YOUR GOAL
Using the student spotlight below, explain in one to three sentences why Villiers Terblanche joined a New York-based firm instead of returning to South Africa as a constitutional or civil rights lawyer.

--- DOCUMENT EXTRACT Enclosed Below ---

Student Spotlight

Villiers Terblanche
Partner , Latham & Watkins LLP
Residence: New York, USA Nationality: South Africa
Class of 2025
Many are inspired to pursue a career in healthcare through personal experience—for instance, whether they or a loved one had a serious illness or injury that was dealt with brilliantly. For Villiers Terblanche, a partner at a major global law firm, it took family tragedy to motivate him to leave the law behind and explore where he could best contribute to improving the healthcare system.
His oldest son, Sam, a junior at Columbia University majoring in climate change and economics, died in late 2023 after a short illness that the emergency department of a major New York hospital diagnosed as an acute viral syndrome two nights in a row and suggested treatment with Tylenol. Sam died in his dorm room shortly after being discharged from the ER the second time.
In the aftermath, family friends who work in healthcare rallied around the Terblanche family, among other things helping them find out how such an outcome was possible in New York City in 2023. “It is really a daunting experience for a layperson to make sense of medical records, autopsies, infectious disease and emergency medicine experts, healthcare insurers, standards of care, patient safety protocols and otherwise navigating what so many grieving families experience as obliterating complexity,” Terblanche said.
The legal field had always been Terblanche’s career choice. He grew up in South Africa, “with lots of sunshine, grilling outdoors, sport, politics and religion (roughly in order of priority)” and had initially planned to return there as a constitutional or civil rights lawyer after finishing his legal education in the United States. But by the time he finished law school, South Africa had a modern constitution, so he joined a large New York-based firm as an associate for what he thought would only be a year or two before returning. “Globalization was really taking off around that time, New York became home, and my work took me to 60-something countries and exposed me to industries from airports and AI to undersea telecom cables and zoology.” He specialized in infrastructure development and financing, focusing on heavily regulated industries. “Infrastructure is often a public good, and I love driving over a bridge or past a solar power plant or landing at an airport or visiting a national park or university campus that I worked on. I loved every minute of my 30 years in law.”

--- End of Enclosed DOCUMENT EXTRACT ---
--- INPUT DATA Enclosed Below ---

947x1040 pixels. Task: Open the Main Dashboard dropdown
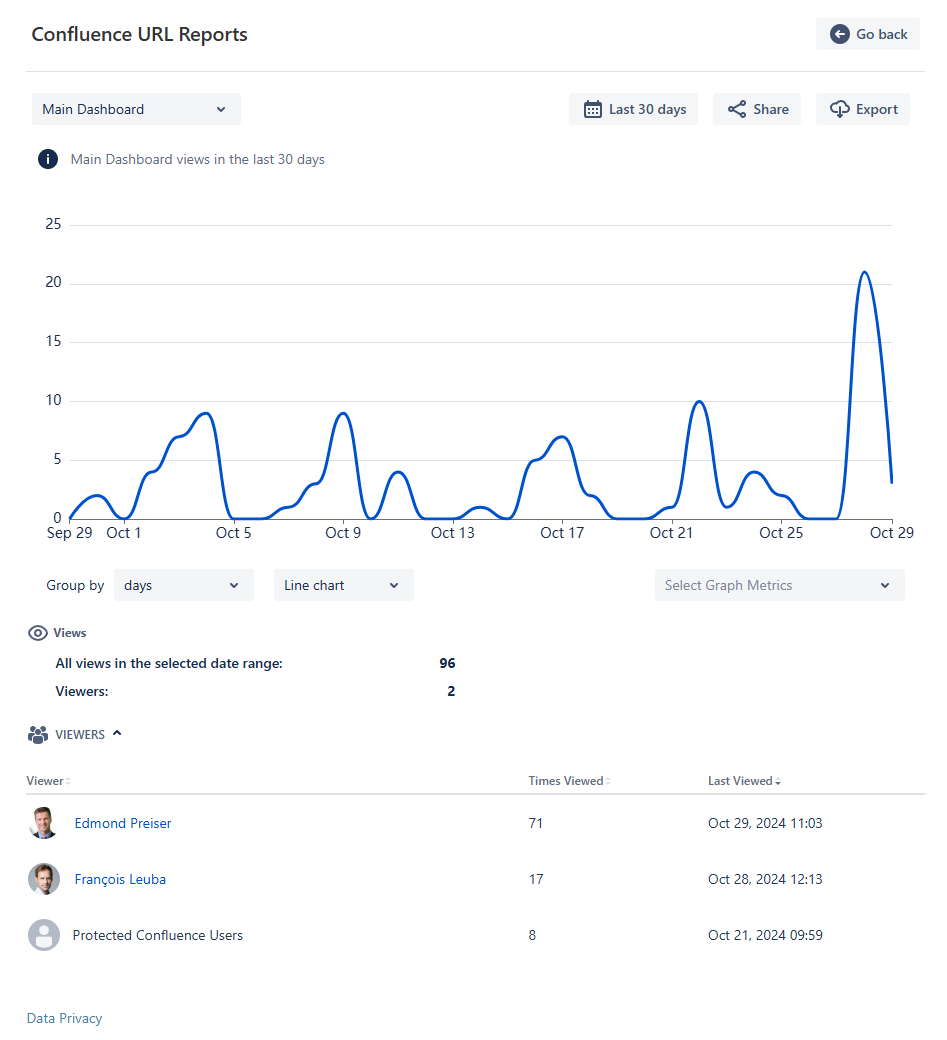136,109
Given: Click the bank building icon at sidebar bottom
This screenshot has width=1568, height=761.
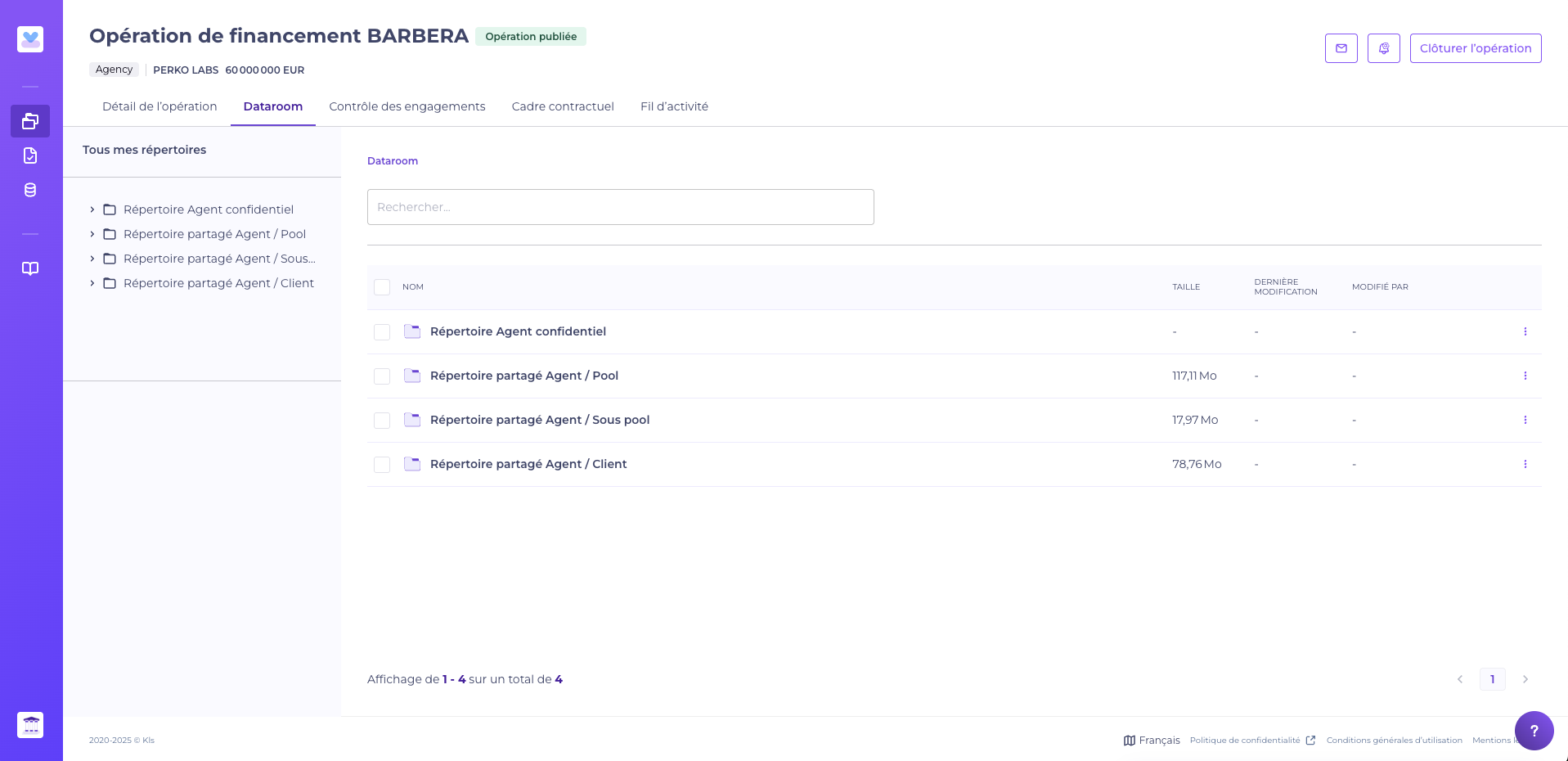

--- End of Enclosed INPUT DATA ---

ANSWER FOR THE TASK
By the time he finished law school, South Africa already had a modern constitution. So he joined a large New York-based firm as an associate, expecting to stay only a year or two before returning.